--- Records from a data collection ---
====================
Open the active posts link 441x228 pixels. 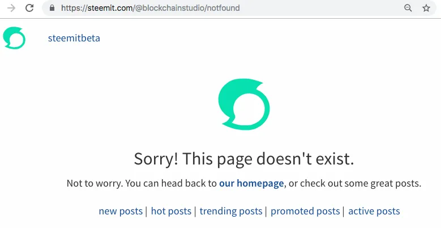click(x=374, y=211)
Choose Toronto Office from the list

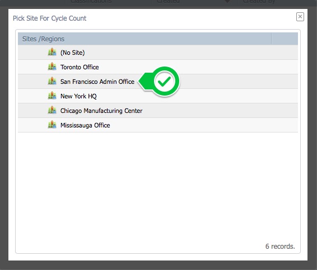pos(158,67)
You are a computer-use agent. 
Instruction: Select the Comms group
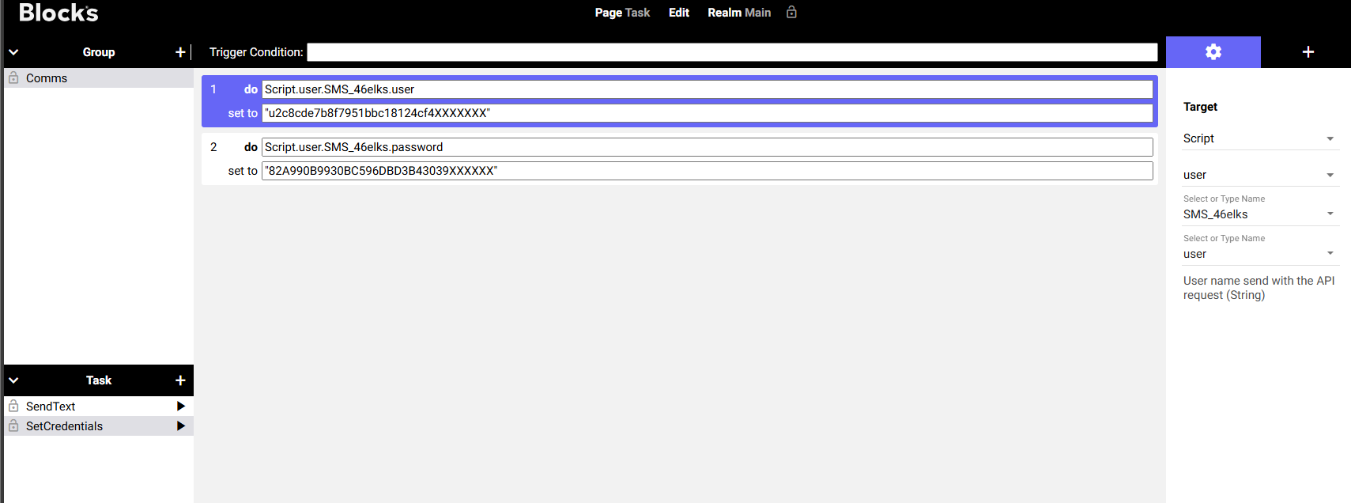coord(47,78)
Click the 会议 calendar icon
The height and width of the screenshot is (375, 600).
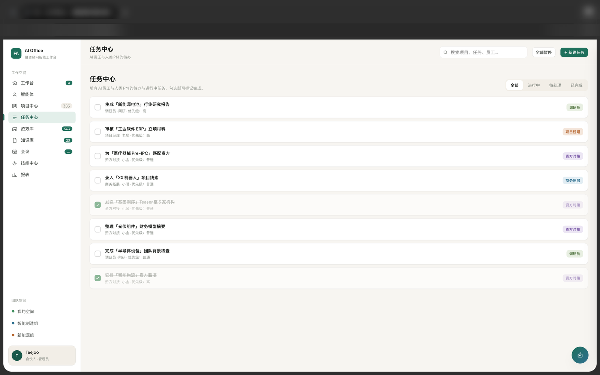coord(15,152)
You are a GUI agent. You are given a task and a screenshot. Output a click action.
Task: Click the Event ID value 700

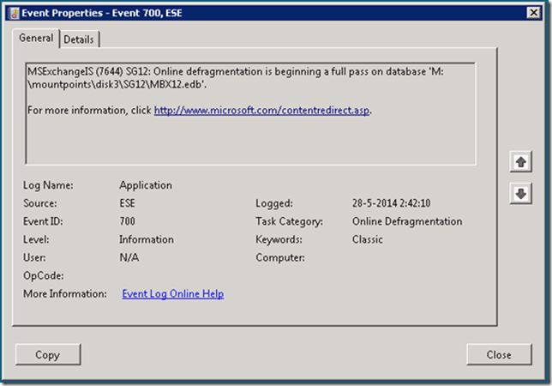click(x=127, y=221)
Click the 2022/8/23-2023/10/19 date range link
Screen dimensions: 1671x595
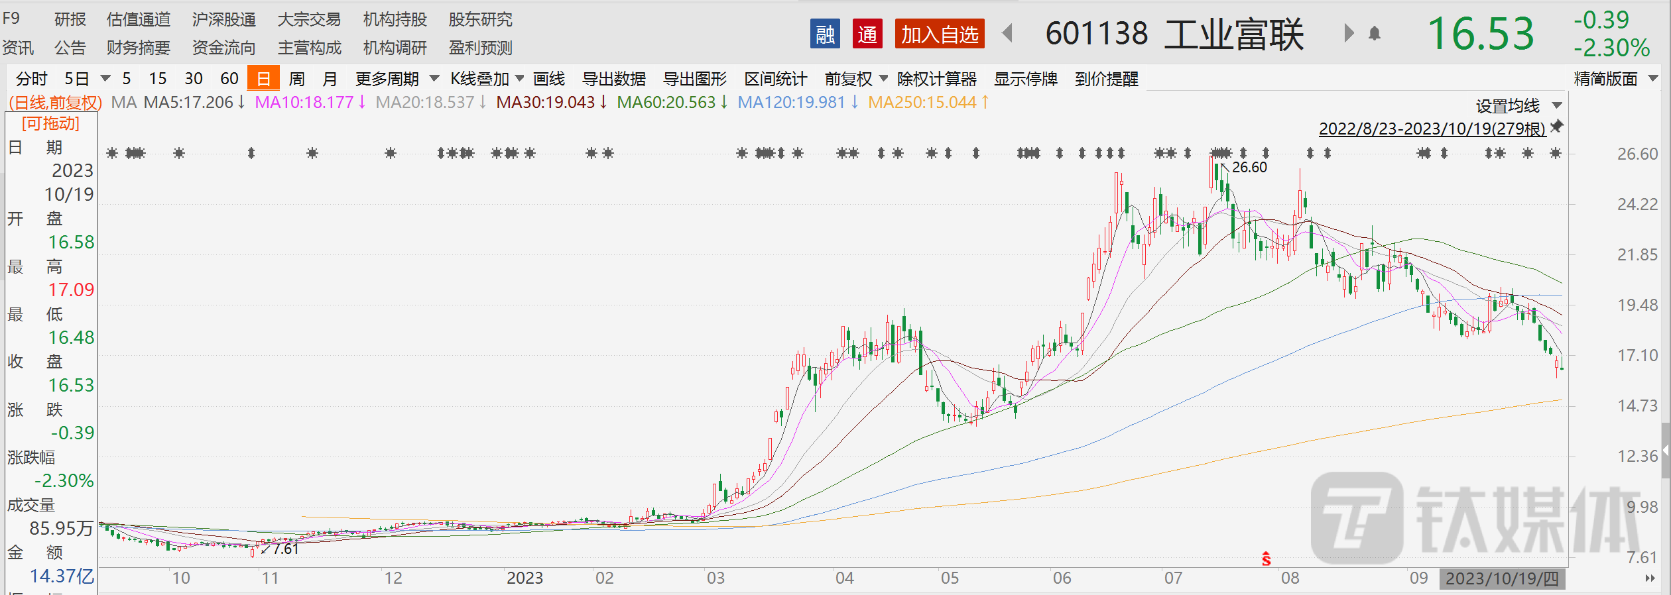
====================
--- Task item ---
The answer must be every line of the entries that includes the word "agent".

--- Result below ---
You are a computer-use agent. 
You are a GUI agent. You are given a task and a screenshot. Output a click action.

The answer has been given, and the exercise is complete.